QUESTIONS TO ANSWER.
#1 From the text on the value of a statistical life, reproduce the passage starting with "A first problem" and going on through "be equally over-valuated.".
#2 Answer these questions about the text on the value of a statistical life:
(a) What base US VSL figure did Viscusi and Masterman start from?
(b) Which country does the text say has the most artificially inflated healthcare costs in the world?
(c) For those arguing for climate reparations, what would applying VSL to developing countries be akin to?

SOURCE TEXT.
Barnet-Howell and Mobarak’s estimated country-specific costs of mortality and use of VSL is based on another paper by W. Kip Viscusi and Clayton Masterman. The latter employed an analysis of data from the US Census of Fatal Occupational Injuries (CFOI) to value VSL, “to avoid hypothetical bias”. Referring to low to upper-middle income countries as “economies” as opposed to upper income “countries” Viscusi and Masterman conclude from a base US VSL of US$9.6 million, that different countries value human life differently. Following this paper, Barnet-Howell and Mobarak used this US VSL of US$9.6 million, to then discuss essentially Covid-19 policy recommendations, employing the VSL figures suggested for different developing countries.

A first problem with this analysis is that this value does not in any way reflect the value that the US society places on a human life vis-à-vis the Covid-19 pandemic. Instead, it is actually a representation of hypothetical costs to US policy makers and businesses, of making marginal improvements and mitigations to all those risks, be they in the workplace or by the quality of civic infrastructure and so on, which affect human life.  Aside from issues of monopoly pricing across the wider economy, the US has the most artificially inflated healthcare costs in the world. It would follow that VSL (if indeed a normal good as Barnett-Howell & Mobarak seem to be insinuating) would thus be equally over-valuated.

For those arguing for a long-standing case of climate reparations, such applications of VSL to developing countries would be akin to technical fixes that pay no attention to history.

GIVEN INFORMATION.
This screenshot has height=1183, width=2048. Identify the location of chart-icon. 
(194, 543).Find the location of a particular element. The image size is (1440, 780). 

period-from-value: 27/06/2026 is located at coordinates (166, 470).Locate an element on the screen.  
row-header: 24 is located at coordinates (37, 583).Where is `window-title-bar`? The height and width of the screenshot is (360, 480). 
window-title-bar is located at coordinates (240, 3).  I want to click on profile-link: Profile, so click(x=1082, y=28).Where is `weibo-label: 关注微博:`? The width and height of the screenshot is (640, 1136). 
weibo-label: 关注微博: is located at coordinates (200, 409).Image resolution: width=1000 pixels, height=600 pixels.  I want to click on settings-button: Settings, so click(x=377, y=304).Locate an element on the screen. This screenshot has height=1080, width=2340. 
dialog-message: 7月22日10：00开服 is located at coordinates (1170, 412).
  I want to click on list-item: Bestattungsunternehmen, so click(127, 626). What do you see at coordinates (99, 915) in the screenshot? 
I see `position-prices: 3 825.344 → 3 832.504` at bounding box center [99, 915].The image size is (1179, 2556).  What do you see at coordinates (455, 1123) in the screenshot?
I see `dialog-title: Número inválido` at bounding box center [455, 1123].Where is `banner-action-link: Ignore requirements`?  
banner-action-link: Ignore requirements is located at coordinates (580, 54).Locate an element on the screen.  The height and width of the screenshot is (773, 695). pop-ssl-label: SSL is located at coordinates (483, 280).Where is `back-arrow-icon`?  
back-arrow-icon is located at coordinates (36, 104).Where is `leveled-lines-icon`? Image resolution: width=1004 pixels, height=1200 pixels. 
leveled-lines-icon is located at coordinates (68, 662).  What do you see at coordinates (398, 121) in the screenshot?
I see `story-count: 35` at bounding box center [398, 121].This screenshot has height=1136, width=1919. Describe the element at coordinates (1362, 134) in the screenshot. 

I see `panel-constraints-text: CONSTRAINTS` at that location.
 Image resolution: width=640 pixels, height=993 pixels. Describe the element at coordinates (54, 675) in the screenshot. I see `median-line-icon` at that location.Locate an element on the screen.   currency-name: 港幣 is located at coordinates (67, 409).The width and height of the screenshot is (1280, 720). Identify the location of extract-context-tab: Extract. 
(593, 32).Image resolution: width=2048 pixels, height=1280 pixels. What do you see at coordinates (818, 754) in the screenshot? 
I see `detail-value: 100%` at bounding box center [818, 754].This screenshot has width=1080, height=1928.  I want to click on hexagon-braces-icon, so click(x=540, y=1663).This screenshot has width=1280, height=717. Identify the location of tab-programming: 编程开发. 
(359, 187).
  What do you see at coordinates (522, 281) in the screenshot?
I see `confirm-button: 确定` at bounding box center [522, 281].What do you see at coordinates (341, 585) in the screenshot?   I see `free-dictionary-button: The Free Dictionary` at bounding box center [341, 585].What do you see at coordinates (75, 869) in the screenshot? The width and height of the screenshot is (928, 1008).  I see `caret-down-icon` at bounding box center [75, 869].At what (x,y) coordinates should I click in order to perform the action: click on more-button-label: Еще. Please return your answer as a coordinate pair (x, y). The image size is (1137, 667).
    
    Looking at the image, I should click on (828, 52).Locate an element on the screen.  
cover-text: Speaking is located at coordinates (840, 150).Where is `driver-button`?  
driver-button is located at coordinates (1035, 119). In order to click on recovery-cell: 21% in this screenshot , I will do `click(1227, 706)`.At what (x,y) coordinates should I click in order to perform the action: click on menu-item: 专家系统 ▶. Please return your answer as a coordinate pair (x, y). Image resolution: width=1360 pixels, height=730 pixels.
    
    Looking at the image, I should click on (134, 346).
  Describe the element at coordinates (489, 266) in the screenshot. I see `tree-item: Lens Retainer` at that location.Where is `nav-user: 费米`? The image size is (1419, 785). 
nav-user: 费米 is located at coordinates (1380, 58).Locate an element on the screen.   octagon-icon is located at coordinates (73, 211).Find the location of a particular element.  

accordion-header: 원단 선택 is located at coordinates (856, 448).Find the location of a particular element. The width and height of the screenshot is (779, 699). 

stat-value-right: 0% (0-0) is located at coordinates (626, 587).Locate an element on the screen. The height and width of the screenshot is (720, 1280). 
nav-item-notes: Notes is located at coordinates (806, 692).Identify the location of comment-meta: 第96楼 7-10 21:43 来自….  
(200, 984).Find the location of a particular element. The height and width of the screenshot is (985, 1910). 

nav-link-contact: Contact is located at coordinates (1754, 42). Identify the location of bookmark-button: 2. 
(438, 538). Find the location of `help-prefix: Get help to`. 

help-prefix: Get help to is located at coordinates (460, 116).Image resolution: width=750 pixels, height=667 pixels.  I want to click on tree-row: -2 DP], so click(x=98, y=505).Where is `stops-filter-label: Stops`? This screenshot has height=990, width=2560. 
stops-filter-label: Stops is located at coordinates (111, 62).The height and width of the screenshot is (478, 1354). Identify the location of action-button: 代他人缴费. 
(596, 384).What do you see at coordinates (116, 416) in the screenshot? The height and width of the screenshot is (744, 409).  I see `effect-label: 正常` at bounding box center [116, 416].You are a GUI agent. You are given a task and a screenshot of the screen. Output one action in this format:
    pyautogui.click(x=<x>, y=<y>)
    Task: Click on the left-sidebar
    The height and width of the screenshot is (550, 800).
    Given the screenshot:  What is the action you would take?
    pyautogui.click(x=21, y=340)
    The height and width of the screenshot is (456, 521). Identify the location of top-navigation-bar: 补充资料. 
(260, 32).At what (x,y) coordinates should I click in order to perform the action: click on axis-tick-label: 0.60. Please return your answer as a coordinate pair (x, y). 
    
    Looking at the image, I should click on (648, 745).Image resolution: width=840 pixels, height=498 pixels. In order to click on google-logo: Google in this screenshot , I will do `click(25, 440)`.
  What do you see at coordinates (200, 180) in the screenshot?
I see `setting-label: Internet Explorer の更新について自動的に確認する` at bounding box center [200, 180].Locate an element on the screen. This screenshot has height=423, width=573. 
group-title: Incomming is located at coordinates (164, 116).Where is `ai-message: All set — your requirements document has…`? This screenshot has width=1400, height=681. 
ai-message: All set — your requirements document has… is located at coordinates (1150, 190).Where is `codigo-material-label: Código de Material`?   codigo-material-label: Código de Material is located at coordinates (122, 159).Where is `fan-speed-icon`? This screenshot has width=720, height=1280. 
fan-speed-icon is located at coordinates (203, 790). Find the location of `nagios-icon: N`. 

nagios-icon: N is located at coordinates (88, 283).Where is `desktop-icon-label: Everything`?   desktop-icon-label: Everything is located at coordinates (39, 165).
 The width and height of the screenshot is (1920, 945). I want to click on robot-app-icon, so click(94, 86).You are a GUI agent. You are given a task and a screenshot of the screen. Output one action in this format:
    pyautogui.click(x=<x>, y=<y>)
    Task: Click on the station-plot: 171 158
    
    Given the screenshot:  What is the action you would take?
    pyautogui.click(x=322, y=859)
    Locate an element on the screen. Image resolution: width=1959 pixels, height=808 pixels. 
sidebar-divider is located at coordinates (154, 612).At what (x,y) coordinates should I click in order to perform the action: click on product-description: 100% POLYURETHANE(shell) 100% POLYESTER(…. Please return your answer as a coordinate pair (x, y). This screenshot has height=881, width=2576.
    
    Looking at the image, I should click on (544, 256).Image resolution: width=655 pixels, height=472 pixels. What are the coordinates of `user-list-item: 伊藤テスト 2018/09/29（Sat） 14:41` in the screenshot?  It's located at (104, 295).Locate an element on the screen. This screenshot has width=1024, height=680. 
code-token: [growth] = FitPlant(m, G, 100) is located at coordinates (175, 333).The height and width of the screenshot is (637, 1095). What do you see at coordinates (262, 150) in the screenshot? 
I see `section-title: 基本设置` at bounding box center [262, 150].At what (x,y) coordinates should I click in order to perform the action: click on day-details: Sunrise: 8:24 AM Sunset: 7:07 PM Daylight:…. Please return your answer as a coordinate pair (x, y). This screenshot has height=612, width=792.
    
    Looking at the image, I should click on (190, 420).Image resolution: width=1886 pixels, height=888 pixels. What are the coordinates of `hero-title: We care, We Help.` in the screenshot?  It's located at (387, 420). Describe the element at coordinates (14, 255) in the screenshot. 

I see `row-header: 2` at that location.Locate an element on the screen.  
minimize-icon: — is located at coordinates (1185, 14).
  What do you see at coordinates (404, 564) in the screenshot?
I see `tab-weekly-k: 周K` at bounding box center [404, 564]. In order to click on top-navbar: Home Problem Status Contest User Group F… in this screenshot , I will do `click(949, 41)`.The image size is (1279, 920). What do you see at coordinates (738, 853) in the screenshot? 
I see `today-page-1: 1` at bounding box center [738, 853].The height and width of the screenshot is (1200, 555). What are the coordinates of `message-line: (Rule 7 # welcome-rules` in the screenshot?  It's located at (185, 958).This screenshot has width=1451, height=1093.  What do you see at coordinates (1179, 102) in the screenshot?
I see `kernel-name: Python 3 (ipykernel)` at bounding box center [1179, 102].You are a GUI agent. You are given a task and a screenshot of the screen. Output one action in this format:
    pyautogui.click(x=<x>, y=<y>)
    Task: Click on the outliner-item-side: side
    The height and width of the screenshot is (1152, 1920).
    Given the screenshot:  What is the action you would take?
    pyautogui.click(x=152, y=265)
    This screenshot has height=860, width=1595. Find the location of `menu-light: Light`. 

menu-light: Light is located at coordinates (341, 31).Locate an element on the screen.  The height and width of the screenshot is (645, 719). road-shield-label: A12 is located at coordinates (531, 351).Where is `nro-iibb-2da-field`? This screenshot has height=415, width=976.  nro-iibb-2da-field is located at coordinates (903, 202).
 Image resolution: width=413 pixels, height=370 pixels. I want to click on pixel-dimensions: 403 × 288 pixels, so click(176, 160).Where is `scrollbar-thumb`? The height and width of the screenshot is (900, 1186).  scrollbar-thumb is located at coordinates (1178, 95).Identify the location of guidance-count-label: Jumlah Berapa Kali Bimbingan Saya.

YOUR WRITTEN ANSWERS.
#1
A first problem with this analysis is that this value does not in any way reflect the value that the US society places on a human life vis-à-vis the Covid-19 pandemic. Instead, it is actually a representation of hypothetical costs to US policy makers and businesses, of making marginal improvements and mitigations to all those risks, be they in the workplace or by the quality of civic infrastructure and so on, which affect human life.  Aside from issues of monopoly pricing across the wider economy, the US has the most artificially inflated healthcare costs in the world. It would follow that VSL (if indeed a normal good as Barnett-Howell & Mobarak seem to be insinuating) would thus be equally over-valuated.

#2
(a) US$9.6 million
(b) The US
(c) Technical fixes that pay no attention to history